== Exercise ==
Reproduce each line of the data exactly as it is.

Collected data entries:
[Start of section]

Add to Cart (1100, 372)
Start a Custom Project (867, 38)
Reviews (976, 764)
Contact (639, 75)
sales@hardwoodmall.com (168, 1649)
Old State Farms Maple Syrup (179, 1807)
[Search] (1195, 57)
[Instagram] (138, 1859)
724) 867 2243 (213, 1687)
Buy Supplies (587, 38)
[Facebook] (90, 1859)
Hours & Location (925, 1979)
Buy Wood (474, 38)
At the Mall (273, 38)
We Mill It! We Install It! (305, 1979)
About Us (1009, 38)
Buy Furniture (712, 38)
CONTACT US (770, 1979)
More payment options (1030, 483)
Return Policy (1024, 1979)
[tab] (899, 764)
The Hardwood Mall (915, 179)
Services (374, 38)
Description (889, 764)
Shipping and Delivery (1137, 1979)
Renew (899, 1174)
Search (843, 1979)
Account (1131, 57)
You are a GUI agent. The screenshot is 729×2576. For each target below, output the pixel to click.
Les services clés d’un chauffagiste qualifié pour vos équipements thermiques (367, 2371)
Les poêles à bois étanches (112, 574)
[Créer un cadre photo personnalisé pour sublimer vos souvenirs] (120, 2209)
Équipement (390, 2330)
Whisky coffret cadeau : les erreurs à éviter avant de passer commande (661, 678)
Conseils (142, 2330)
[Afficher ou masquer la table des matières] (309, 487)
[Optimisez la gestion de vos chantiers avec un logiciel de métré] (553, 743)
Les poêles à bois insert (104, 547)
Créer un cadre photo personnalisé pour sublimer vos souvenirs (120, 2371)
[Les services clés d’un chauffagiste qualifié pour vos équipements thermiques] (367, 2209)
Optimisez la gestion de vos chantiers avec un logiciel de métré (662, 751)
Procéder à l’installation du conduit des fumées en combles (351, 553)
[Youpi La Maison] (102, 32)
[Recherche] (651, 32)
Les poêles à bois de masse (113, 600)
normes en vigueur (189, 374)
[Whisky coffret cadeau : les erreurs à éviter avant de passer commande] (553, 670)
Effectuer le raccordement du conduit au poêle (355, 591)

[End of section]

== Written answer ==
Add to Cart (1100, 372)
Start a Custom Project (867, 38)
Reviews (976, 764)
Contact (639, 75)
sales@hardwoodmall.com (168, 1649)
Old State Farms Maple Syrup (179, 1807)
[Search] (1195, 57)
[Instagram] (138, 1859)
724) 867 2243 (213, 1687)
Buy Supplies (587, 38)
[Facebook] (90, 1859)
Hours & Location (925, 1979)
Buy Wood (474, 38)
At the Mall (273, 38)
We Mill It! We Install It! (305, 1979)
About Us (1009, 38)
Buy Furniture (712, 38)
CONTACT US (770, 1979)
More payment options (1030, 483)
Return Policy (1024, 1979)
[tab] (899, 764)
The Hardwood Mall (915, 179)
Services (374, 38)
Description (889, 764)
Shipping and Delivery (1137, 1979)
Renew (899, 1174)
Search (843, 1979)
Account (1131, 57)
You are a GUI agent. The screenshot is 729×2576. For each target below, output the pixel to click.
Les services clés d’un chauffagiste qualifié pour vos équipements thermiques (367, 2371)
Les poêles à bois étanches (112, 574)
[Créer un cadre photo personnalisé pour sublimer vos souvenirs] (120, 2209)
Équipement (390, 2330)
Whisky coffret cadeau : les erreurs à éviter avant de passer commande (661, 678)
Conseils (142, 2330)
[Afficher ou masquer la table des matières] (309, 487)
[Optimisez la gestion de vos chantiers avec un logiciel de métré] (553, 743)
Les poêles à bois insert (104, 547)
Créer un cadre photo personnalisé pour sublimer vos souvenirs (120, 2371)
[Les services clés d’un chauffagiste qualifié pour vos équipements thermiques] (367, 2209)
Optimisez la gestion de vos chantiers avec un logiciel de métré (662, 751)
Procéder à l’installation du conduit des fumées en combles (351, 553)
[Youpi La Maison] (102, 32)
[Recherche] (651, 32)
Les poêles à bois de masse (113, 600)
normes en vigueur (189, 374)
[Whisky coffret cadeau : les erreurs à éviter avant de passer commande] (553, 670)
Effectuer le raccordement du conduit au poêle (355, 591)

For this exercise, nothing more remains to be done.